For loops are a great way of looping over a list’s contents. So here the loop will be run for each element in student_scores and score would change to be each value one by one. First round it will be 80.0, next round it’s 43.5 and so on.

Getting the size

average = sum / len(student_scores)

To get the average we have to divde by class size. To get the size of a list in python we use len() - similar to strings.

Exercise: Max of a list

Let’s drill this down concepts so far before we try more. Write a program that takes the same student_scores we were using earlier but now it finds the highest score (perhaps because we want to give in award). Write the program in a way that it can work for any list though.

The max of the list is 98.5

Accessing elements

Consider the list

fav_numbers = [1, 2, 5, 25, 42, 2520]

Now if I want to print out the first one. I say

print(fav_numbers[0])

To print the second

print(fav_numbers[1])

and so on.

Note: Counting in Python (and most programming languages) start from 0. It’s sure confusing but you get used to it suprisingly quick. Lots of good programmers I know even use the term zeroth in daily language.

If you want to access the elements from the other end.

>>> squares = [1, 4, 9, 16, 25]
>>> squares[4] # Last element
25
>>> squares[-1] # Better way to get last element
25
>>> squares[-2] # Second last element
16

So -<index> basically says give me these many spots off the back. You can think of it like a clock. If 0 is the start, then -1 is basically going all the way around to the previous one which is 11 o clock in real life. Likewise in lists it basically comes in from the other end.

Writing elements

Once you know how to access elements writing to them is just simply using an = like you did with variables. Here is an example.

>>> squares = [1, 4, 9, 16, 25]
>>> squares[2] = 36 # Just use an equals to change whatever
>>> squares
[1, 4, 36, 16, 25]

Append

Adding to the end of a list is quite simple, using append() by attaching a it to the array name using a dot . you can add more to the end.

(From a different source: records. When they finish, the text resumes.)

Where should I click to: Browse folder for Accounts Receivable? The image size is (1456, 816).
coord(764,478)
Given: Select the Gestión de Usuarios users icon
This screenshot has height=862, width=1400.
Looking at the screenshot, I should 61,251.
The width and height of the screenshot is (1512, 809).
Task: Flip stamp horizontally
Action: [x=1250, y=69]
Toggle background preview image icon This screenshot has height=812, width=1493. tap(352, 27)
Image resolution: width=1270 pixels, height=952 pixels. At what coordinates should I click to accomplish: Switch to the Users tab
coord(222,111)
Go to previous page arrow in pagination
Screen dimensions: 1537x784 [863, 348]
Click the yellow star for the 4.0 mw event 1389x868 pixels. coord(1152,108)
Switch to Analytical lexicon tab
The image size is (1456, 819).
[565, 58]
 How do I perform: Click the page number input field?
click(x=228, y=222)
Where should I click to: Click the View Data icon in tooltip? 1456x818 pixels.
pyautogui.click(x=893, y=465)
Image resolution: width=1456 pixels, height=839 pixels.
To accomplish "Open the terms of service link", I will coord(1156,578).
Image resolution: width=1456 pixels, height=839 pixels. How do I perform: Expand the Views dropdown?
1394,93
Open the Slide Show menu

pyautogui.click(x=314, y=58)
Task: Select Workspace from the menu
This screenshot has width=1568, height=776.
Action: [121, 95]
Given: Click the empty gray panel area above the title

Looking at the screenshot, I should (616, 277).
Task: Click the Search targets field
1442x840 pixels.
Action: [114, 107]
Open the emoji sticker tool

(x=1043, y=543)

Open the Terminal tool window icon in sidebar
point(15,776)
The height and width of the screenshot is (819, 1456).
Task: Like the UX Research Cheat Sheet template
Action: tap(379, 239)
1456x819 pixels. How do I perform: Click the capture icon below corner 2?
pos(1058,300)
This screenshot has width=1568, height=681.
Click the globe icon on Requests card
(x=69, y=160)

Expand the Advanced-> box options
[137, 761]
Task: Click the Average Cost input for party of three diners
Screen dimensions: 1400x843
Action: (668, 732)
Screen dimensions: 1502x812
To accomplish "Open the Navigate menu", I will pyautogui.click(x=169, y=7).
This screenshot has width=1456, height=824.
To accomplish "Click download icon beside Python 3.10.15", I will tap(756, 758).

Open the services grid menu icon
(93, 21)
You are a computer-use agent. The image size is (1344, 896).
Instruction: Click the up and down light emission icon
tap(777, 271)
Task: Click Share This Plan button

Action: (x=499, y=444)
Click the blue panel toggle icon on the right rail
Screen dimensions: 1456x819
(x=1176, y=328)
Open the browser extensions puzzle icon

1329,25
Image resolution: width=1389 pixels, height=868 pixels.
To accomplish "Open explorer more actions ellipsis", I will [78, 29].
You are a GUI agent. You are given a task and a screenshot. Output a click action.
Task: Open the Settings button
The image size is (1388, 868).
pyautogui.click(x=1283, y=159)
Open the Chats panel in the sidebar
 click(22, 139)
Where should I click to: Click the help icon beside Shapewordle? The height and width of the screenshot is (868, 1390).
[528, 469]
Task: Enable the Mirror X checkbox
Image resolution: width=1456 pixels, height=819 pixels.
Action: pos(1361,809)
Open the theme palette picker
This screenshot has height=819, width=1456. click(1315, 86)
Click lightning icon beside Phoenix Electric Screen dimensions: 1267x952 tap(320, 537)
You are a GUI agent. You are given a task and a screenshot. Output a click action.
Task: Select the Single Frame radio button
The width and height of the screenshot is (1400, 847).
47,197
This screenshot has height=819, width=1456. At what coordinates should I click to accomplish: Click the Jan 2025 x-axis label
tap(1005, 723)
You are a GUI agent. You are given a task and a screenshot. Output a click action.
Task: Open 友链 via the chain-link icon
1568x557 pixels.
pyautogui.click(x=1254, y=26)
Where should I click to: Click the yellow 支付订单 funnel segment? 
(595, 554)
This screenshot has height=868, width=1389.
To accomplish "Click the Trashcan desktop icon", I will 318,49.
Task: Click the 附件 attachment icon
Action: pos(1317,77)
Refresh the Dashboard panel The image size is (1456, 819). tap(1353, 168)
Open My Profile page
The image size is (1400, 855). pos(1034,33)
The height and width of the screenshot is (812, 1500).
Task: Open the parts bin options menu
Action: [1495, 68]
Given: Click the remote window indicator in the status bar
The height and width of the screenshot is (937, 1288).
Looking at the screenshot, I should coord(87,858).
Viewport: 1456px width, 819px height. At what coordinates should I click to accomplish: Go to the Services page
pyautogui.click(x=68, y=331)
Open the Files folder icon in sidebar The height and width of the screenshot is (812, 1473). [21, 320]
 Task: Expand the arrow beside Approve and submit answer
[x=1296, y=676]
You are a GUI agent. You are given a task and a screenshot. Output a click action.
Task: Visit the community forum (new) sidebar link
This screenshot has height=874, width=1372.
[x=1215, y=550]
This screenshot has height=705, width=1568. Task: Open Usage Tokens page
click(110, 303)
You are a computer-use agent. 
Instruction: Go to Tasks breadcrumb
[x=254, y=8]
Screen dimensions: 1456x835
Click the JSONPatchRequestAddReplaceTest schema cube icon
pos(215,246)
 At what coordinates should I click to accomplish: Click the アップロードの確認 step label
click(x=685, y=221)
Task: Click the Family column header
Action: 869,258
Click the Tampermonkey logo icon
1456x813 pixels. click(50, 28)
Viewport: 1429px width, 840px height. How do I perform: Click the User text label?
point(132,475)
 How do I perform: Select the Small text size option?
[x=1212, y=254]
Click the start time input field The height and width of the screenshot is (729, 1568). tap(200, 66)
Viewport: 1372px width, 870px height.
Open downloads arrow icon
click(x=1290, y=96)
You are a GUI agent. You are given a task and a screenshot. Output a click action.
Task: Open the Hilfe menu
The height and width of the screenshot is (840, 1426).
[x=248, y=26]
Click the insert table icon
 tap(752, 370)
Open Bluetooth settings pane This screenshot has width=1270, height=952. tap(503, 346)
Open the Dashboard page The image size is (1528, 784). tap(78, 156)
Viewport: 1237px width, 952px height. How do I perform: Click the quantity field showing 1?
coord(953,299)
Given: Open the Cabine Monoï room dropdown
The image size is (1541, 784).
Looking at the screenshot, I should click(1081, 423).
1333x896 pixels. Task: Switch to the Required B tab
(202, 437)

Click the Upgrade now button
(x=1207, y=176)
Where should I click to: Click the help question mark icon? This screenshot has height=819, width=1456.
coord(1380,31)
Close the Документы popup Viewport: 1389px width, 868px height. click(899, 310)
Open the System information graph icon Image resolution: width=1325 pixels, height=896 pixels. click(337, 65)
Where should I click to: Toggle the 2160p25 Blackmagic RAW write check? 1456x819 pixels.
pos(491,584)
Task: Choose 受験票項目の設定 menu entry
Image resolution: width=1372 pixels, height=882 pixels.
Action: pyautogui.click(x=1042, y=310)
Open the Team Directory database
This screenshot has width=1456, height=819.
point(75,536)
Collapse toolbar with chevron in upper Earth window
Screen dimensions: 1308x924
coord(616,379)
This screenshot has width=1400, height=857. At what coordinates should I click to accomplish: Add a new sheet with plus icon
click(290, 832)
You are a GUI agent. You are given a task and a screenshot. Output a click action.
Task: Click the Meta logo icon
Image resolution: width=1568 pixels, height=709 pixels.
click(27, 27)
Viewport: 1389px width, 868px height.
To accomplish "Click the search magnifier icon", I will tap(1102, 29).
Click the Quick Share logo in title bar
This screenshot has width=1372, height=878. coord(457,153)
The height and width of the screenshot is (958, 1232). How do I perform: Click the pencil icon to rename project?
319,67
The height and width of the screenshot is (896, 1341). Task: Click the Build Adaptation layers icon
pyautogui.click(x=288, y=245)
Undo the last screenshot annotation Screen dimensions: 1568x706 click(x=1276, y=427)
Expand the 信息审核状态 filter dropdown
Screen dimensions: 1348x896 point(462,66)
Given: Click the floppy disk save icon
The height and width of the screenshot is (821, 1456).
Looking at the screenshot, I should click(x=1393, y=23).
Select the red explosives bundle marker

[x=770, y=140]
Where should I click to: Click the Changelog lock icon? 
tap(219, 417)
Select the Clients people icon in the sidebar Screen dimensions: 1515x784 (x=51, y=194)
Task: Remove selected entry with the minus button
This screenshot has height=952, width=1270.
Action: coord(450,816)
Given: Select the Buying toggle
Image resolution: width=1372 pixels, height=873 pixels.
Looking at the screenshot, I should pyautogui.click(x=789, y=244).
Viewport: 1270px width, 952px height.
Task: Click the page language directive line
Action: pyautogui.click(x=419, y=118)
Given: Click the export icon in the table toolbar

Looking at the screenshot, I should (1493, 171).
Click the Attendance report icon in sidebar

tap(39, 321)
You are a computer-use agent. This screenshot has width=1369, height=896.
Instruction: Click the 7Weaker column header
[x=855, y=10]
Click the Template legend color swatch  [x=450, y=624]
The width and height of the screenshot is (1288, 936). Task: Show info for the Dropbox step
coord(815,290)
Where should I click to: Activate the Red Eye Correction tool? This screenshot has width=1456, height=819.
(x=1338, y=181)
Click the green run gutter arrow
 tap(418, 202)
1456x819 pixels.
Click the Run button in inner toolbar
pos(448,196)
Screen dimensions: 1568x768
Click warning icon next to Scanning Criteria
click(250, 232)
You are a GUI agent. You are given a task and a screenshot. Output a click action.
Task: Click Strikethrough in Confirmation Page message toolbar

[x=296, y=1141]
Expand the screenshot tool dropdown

>>> squares = [1, 4, 9, 16, 25]
>>> squares.append(36)
>>> squares
[1, 4, 9, 16, 25, 36]

Pop

Pop does the opposite of what append does, removing the last element. It also returns the element it removed, so you can use this as a way to access the last element and remove it and store it in a variable or print it.

>>> squares
[1, 4, 9, 16, 25, 36]
>>> squares.pop()
36
>>> squares
[1, 4, 9, 16, 25]

Insert

If you want to add an element in some position and have everyting else shift to the right it’s also quite simple. Look at this example here.

>>> numbers = [1, 2, 4, 5]
>>> numbers.insert(2, 3) # Oops forgot to add 3, let's add 3 at position 2
>>> numbers
[1, 2, 3, 4, 5]

Vs arrays

Now you might be familar with Java or C style array and wonder why I did not call these arrays, but the key difference in basically that arrays are of fixed size and lists are not. In Java the exact version of this go by List, and in C++ std::vector are similar to what we covered here.

They have their own advantages, and in python they are called tuples but that we will cover later.

And more?

Lists have many, many features in python (and other languages), and I’ve only give you the most important ones you need for basic programs but the rest are quite interesting and you will explore more on the way.